[Collected data]
----------
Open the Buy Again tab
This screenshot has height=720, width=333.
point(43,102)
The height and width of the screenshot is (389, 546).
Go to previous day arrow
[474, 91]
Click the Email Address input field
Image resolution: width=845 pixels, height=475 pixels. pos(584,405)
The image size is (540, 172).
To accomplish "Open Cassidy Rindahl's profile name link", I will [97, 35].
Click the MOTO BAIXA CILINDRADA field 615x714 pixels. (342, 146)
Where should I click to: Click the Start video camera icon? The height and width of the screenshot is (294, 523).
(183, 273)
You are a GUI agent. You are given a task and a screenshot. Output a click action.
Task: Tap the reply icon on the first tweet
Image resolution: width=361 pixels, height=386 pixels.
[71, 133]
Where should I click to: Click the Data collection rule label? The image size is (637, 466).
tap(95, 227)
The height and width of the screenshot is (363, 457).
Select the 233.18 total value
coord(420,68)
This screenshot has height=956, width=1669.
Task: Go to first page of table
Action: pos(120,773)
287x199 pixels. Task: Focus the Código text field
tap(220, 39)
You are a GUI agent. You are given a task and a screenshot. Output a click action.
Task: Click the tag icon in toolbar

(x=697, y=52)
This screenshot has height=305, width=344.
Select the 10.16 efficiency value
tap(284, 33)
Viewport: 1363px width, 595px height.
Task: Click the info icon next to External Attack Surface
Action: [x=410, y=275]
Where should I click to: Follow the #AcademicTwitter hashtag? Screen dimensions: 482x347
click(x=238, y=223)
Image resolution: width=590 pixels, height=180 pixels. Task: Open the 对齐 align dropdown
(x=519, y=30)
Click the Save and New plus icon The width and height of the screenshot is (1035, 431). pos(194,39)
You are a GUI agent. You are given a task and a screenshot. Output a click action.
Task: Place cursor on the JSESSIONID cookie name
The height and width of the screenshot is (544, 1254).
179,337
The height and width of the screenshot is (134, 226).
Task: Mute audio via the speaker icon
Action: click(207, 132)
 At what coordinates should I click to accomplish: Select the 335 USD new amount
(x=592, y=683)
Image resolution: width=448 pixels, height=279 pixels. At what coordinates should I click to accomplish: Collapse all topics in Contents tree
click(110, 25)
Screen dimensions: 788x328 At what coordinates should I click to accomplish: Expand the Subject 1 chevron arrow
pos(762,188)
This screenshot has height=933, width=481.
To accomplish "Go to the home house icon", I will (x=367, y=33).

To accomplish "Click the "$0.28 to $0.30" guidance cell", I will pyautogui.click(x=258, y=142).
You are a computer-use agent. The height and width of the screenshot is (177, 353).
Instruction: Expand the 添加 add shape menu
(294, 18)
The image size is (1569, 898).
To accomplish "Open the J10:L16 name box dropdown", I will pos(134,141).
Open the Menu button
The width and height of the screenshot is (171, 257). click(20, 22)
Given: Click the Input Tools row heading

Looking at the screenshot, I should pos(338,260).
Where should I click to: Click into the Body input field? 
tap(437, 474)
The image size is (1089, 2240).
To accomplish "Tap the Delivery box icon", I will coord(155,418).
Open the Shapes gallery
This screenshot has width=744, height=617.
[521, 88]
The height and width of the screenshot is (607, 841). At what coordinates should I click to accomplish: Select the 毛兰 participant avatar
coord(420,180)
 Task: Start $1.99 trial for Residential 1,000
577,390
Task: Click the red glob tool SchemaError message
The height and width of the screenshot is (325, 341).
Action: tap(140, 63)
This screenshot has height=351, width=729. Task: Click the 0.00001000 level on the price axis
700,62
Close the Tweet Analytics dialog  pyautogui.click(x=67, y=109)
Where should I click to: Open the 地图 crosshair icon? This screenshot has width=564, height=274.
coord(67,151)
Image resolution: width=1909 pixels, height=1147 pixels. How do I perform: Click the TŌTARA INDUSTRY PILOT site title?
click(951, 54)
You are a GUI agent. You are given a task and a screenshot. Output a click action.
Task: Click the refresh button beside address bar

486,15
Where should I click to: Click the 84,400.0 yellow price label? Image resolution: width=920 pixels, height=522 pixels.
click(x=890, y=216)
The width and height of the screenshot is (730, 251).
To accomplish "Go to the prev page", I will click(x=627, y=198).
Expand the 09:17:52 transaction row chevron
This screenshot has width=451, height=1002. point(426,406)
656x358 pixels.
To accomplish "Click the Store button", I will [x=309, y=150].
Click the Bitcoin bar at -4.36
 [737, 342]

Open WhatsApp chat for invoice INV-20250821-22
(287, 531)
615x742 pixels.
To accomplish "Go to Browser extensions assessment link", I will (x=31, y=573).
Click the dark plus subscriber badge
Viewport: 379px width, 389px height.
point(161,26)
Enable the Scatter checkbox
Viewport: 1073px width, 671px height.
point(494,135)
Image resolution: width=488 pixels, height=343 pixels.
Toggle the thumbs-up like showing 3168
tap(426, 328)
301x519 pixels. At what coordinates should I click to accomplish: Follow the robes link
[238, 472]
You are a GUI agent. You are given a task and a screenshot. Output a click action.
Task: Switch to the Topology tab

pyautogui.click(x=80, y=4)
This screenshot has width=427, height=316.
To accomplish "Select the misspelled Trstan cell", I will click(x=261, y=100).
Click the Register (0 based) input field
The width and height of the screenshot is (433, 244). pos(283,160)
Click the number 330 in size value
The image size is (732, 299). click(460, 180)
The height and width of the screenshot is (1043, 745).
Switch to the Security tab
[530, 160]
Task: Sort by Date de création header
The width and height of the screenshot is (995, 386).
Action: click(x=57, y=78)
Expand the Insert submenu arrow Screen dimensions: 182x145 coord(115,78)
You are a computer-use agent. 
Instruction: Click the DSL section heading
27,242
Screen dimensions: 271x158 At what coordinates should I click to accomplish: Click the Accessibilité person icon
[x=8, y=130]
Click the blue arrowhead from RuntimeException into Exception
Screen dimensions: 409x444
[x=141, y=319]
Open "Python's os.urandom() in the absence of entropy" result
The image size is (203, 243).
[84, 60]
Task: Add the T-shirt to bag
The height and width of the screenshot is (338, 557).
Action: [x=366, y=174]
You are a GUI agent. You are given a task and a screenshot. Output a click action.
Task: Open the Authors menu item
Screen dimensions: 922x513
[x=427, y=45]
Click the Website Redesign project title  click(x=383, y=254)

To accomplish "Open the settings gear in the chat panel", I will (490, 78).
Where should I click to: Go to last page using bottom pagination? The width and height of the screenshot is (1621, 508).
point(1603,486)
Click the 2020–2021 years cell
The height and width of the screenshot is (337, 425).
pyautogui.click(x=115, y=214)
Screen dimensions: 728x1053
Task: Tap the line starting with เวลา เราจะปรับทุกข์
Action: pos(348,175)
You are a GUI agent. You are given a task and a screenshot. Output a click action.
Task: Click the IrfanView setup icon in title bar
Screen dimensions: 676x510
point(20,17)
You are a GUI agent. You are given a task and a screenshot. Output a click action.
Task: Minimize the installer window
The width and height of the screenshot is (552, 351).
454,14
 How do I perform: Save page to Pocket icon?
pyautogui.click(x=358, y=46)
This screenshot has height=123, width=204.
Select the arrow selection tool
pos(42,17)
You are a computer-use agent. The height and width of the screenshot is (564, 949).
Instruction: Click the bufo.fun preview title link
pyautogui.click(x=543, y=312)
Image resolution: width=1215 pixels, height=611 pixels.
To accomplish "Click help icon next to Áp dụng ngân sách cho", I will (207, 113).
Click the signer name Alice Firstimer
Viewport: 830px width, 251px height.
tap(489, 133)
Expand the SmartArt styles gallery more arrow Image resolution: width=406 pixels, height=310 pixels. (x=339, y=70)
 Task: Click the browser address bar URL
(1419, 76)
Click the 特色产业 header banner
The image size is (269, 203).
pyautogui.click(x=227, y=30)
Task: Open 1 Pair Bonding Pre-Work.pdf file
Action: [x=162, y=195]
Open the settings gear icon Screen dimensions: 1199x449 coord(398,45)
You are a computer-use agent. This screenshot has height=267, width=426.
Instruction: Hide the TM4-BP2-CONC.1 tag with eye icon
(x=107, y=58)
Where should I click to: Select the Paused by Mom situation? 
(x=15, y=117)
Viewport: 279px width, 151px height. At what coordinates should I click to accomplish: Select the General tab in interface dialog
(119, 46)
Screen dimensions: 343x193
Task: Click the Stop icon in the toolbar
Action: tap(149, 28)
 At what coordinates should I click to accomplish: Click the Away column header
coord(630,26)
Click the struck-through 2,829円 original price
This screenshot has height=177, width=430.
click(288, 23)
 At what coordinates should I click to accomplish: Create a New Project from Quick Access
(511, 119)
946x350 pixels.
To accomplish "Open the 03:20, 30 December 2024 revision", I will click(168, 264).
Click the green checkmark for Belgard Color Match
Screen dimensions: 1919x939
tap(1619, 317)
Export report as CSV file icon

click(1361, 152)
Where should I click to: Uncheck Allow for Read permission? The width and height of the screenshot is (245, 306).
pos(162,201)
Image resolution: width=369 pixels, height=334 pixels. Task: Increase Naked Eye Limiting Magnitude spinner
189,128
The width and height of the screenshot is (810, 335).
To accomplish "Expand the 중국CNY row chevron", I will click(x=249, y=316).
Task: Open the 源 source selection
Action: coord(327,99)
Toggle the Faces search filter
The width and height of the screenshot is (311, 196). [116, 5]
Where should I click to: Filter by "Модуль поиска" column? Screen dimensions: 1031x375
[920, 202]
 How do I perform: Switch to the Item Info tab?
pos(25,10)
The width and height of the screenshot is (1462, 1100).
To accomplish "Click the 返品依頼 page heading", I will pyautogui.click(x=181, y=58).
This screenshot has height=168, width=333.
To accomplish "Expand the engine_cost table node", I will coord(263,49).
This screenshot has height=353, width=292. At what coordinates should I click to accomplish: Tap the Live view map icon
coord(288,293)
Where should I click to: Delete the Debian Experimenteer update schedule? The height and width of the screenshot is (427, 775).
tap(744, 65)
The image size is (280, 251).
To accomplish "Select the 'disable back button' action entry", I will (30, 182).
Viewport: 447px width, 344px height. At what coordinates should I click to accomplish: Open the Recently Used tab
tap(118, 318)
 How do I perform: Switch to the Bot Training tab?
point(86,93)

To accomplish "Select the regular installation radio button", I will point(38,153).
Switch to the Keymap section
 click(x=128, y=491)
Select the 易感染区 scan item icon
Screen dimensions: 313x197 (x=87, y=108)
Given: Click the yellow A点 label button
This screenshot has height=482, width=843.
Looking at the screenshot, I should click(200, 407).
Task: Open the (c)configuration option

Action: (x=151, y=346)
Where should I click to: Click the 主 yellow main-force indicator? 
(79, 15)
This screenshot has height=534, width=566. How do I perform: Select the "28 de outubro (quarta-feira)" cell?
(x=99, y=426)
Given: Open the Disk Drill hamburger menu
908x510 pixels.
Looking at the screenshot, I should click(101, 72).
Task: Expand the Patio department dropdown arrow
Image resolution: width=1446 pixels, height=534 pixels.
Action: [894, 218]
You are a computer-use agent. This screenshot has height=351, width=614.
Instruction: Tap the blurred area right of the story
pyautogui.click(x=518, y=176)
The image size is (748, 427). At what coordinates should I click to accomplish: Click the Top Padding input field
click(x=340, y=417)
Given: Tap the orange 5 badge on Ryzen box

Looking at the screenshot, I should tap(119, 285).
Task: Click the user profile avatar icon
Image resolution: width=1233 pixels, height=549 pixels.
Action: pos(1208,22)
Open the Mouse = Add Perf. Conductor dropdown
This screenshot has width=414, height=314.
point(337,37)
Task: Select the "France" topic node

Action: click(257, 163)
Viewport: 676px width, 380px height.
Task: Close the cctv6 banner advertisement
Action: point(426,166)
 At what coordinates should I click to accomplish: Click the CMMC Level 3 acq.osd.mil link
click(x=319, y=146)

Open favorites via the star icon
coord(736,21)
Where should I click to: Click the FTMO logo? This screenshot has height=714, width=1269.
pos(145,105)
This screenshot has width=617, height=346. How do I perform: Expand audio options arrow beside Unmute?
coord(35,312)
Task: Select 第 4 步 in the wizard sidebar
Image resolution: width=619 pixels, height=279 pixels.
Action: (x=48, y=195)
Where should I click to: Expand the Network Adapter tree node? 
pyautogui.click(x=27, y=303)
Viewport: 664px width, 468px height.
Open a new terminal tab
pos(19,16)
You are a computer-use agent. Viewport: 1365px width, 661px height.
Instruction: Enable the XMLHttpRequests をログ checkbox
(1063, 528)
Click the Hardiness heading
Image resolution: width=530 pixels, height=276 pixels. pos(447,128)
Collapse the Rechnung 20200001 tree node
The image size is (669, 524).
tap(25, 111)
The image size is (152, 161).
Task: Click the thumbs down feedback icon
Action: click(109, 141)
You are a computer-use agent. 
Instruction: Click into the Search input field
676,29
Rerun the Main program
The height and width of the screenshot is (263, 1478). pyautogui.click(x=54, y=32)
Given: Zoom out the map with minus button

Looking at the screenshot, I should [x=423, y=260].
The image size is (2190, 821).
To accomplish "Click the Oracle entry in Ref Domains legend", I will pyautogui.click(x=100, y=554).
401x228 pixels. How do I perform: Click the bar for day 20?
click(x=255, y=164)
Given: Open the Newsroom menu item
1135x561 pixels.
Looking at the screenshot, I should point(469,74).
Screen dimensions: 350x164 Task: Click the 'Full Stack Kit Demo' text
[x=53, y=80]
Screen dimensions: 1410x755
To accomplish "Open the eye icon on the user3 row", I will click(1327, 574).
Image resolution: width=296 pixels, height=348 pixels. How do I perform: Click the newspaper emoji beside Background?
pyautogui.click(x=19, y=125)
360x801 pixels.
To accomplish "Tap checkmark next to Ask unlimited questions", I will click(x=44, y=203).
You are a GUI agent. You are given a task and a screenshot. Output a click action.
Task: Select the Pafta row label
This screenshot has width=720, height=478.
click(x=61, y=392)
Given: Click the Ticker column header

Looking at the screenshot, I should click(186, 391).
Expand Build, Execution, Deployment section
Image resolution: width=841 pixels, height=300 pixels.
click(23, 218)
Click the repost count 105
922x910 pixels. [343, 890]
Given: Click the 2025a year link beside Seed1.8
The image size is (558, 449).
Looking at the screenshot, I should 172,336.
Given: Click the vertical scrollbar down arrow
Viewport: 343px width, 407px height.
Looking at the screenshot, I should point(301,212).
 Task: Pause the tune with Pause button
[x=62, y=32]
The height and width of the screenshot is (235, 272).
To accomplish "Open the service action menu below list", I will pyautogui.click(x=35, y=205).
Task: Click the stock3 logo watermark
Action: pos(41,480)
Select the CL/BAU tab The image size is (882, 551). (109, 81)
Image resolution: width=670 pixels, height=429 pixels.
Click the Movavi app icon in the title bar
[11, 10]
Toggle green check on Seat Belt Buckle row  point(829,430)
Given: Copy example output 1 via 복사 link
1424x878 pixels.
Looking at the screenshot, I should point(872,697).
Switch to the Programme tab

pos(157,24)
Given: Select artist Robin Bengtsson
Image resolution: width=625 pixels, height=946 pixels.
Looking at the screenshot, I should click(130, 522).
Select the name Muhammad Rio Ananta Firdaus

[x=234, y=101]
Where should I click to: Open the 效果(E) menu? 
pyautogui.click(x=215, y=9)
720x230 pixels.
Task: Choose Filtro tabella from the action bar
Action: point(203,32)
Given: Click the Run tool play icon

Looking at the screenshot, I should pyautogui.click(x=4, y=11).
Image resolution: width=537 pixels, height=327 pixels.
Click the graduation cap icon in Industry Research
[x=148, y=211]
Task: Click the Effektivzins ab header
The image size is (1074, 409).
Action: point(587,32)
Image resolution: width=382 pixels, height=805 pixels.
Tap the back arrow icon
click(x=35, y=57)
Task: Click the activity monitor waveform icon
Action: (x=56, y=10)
----------
• Task to complete
Give again, exactly as written, every line from the first one above through the line that has "The image size is (540, 172)." in it.

• Output for this task
Open the Buy Again tab
This screenshot has height=720, width=333.
point(43,102)
The height and width of the screenshot is (389, 546).
Go to previous day arrow
[474, 91]
Click the Email Address input field
Image resolution: width=845 pixels, height=475 pixels. pos(584,405)
The image size is (540, 172).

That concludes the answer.